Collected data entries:
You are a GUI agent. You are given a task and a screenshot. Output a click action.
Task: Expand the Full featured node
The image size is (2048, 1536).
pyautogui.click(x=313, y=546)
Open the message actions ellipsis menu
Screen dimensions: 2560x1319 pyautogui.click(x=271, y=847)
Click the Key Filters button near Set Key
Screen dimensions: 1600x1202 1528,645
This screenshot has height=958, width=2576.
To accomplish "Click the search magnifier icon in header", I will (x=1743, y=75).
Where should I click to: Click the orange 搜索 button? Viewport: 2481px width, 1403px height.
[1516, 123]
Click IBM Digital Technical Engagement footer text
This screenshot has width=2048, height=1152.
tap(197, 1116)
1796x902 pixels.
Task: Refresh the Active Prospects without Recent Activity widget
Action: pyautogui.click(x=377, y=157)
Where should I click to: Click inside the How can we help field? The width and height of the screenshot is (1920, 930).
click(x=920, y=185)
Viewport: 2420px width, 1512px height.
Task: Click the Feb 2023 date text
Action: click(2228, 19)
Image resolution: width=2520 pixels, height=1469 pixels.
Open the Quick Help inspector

* **Work instructions**
Could you output exactly the lines from the one containing "Click the Key Filters button near Set Key" to the end of the entries above, both included, and no others?

* **Response area**
Click the Key Filters button near Set Key
Screen dimensions: 1600x1202 1528,645
This screenshot has height=958, width=2576.
To accomplish "Click the search magnifier icon in header", I will (x=1743, y=75).
Where should I click to: Click the orange 搜索 button? Viewport: 2481px width, 1403px height.
[1516, 123]
Click IBM Digital Technical Engagement footer text
This screenshot has width=2048, height=1152.
tap(197, 1116)
1796x902 pixels.
Task: Refresh the Active Prospects without Recent Activity widget
Action: pyautogui.click(x=377, y=157)
Where should I click to: Click inside the How can we help field? The width and height of the screenshot is (1920, 930).
click(x=920, y=185)
Viewport: 2420px width, 1512px height.
Task: Click the Feb 2023 date text
Action: click(2228, 19)
Image resolution: width=2520 pixels, height=1469 pixels.
Open the Quick Help inspector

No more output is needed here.